Following the release of the Case for Change produced by the Independent Review of Children’s Social Care, our A National Voice Ambassadors developed workshop materials that were used by Children in Care Councils and participation teams from across the country.

The materials were used to run sessions and holding conversations with their care experienced young people to give them a voice in the Independent Review of Children’s Social Care.

We want to say a huge thank you to all the young people that have shared their thoughts, feelings and hopes for the future as well as the great staff who have supported them to participate and have their voices heard.

We received so many comments, pictures and responses that we are currently collating and we have met with members of the review team to feedback your words. We are busy working on a full report that gives a little more detail about what you have all been saying and the picture across England.

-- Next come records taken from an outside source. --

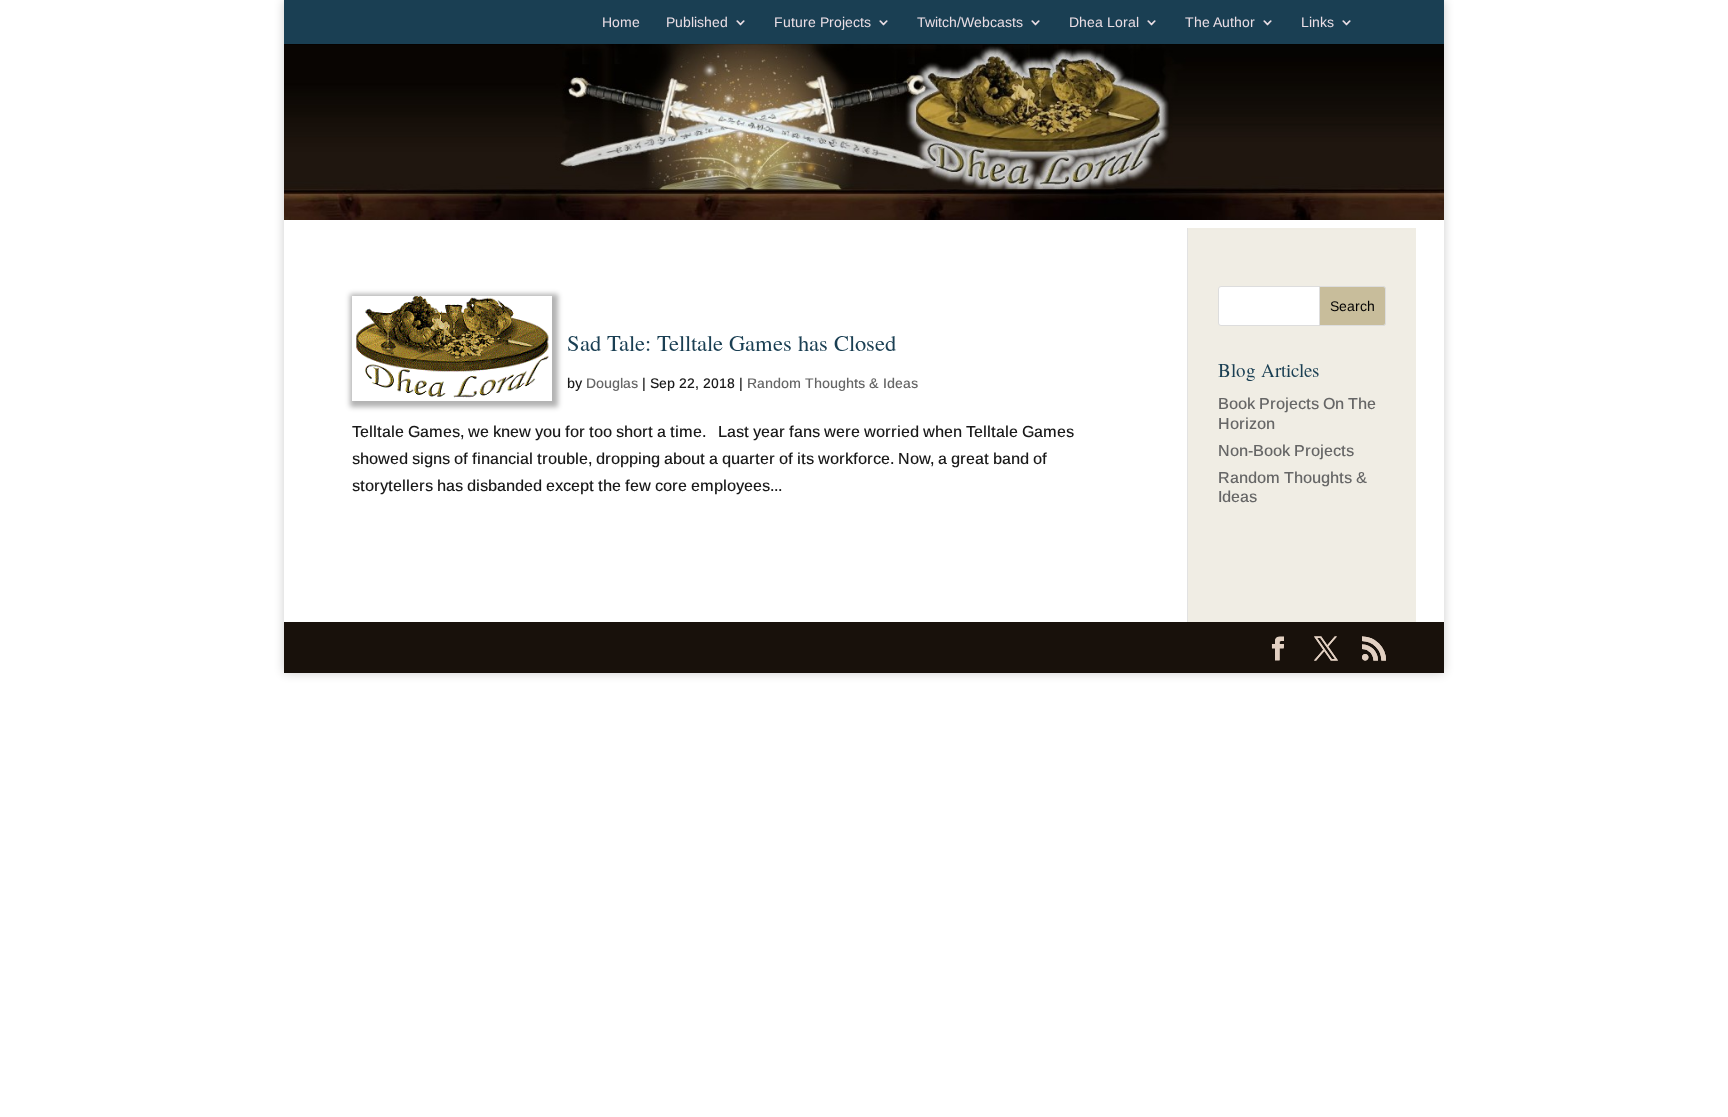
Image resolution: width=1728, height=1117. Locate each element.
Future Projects (822, 22)
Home (621, 22)
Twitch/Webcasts (970, 22)
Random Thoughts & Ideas (832, 383)
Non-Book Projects (1286, 450)
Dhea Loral (1104, 22)
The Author (1220, 22)
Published (697, 22)
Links (1317, 22)
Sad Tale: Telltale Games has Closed (731, 342)
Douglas (612, 383)
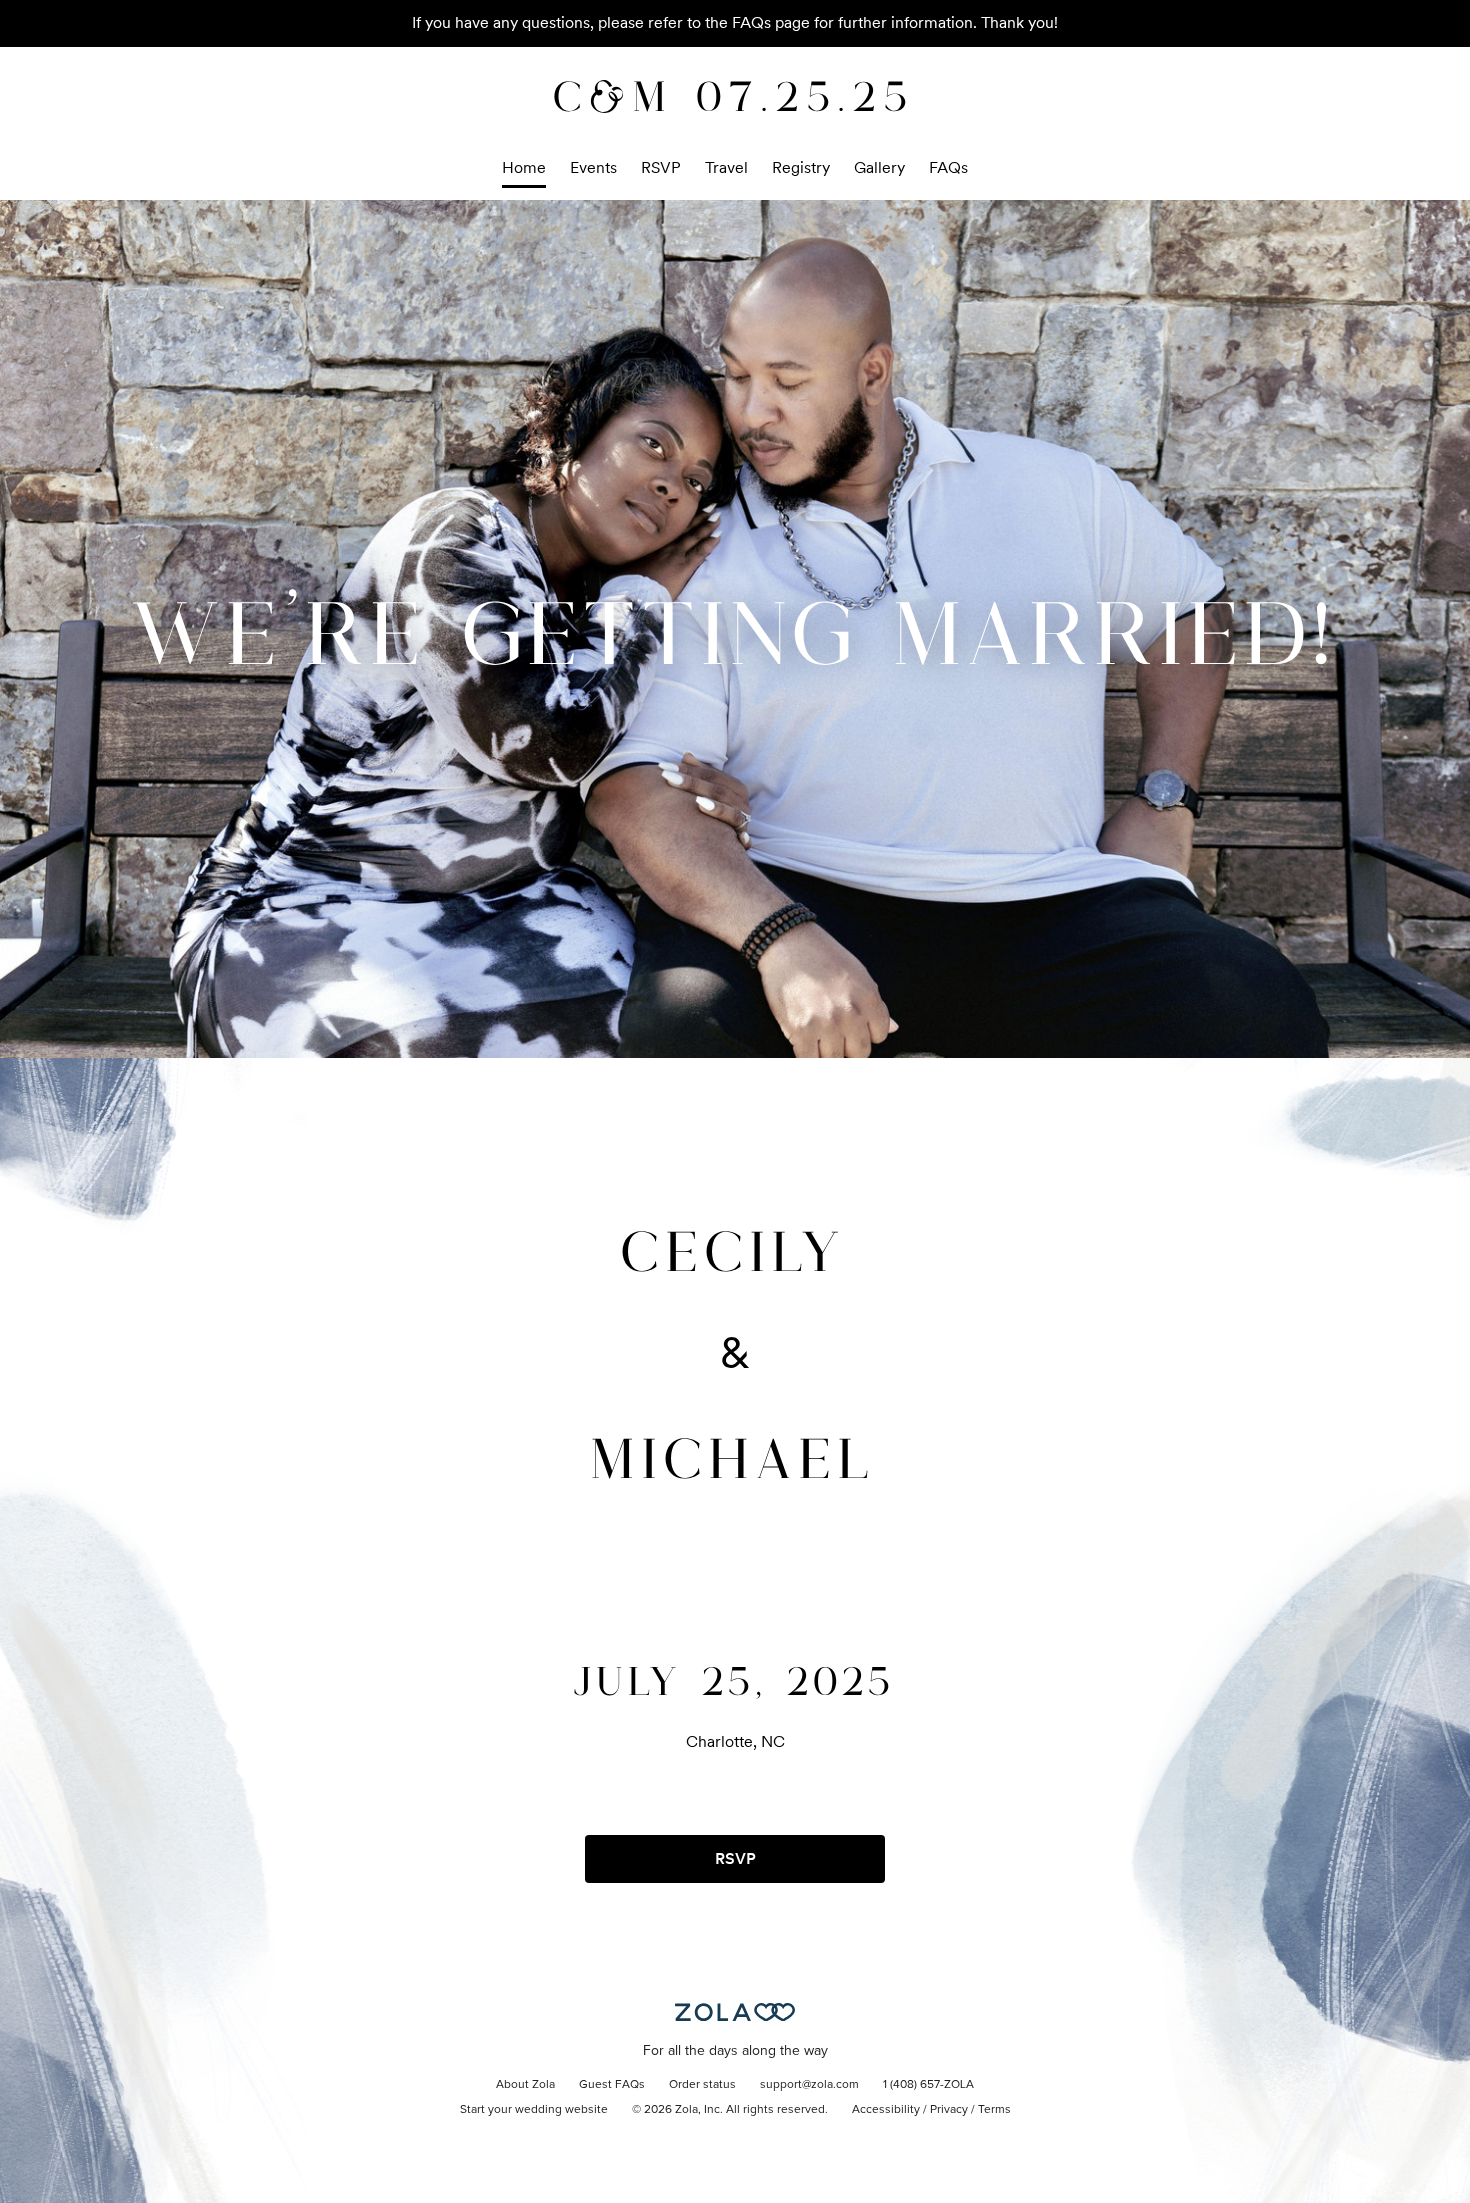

Some of the key themes included:

Care is…?

Young people were asked to respond to answer the question Care is…?

We have grouped these into broadly positive/broadly negative and have created these weighted word clouds to illustrate the responses.

Postcode Lottery

Having a group of ambassadors from across England in the room, looking at responses from an even wider group of young people, really highlighted the lottery of services young people have to deal with and how different young people’s experience of care can be.

We even discovered that within the group, twin sisters in the care of the same authority had experienced such a huge difference in services, staff support and financial support.

A system not designed for children and young people

Another emerging theme from the responses across the country highlighted how much of the social care system is designed to meet the needs of the adults, local authorities, government (and sometimes computer systems or processes) rather than the young people within it.

We will be looking in more detail at the comments and responses around this as well as the suggestions young people have to change these, some of the key areas we will be focussing on are:

  • Staying Put – Overwhelmingly young people don’t know about it.
  • Complaints – The process is too long, not transparent, not designed for young people. Should there be a national body/national reporting of complaints? Timescales are too long for young people needing change.
  • Advocacy – Many don’t know about it or don’t know how to access it. Should advocacy be an opt out service so all young people know about it?
  • Meetings – There’s lots of meetings in young people’s lives and mixed messages are given to young people, (treated as a child yet given adult sized tasks).
  • Notes/Recordings/Records/Language – Words that we should never see/hear, Problematic words (ask us), Delays in accessing records, too much redaction, too many acronyms.
  • Delegated Responsibility/Red tape – Sleepovers, Tech Access,
  • Staff – Staff are time poor and overstretched, No time for relationship building, too much staff turnover.

Next steps

This is just a sample of some of the conversations we had. We are still combing through the hundreds of responses from children and young people so may not have captured everything here fully, but our A National Voice ambassadors are working hard to ensure everyone’s views are heard loud and clear by the care review.

We will continue to feed back to the team and you as we build our report.

If you have taken part in a workshop and haven’t fed back your results yet, please do so as soon as possible by emailing ANV@Coramvoice.org.uk.

We won’t be able to include any new feedback in the report that the ANV Ambassadors are producing, but we will pass on any workshop feedback and responses we receive before the end of the month, directly to the Care review team.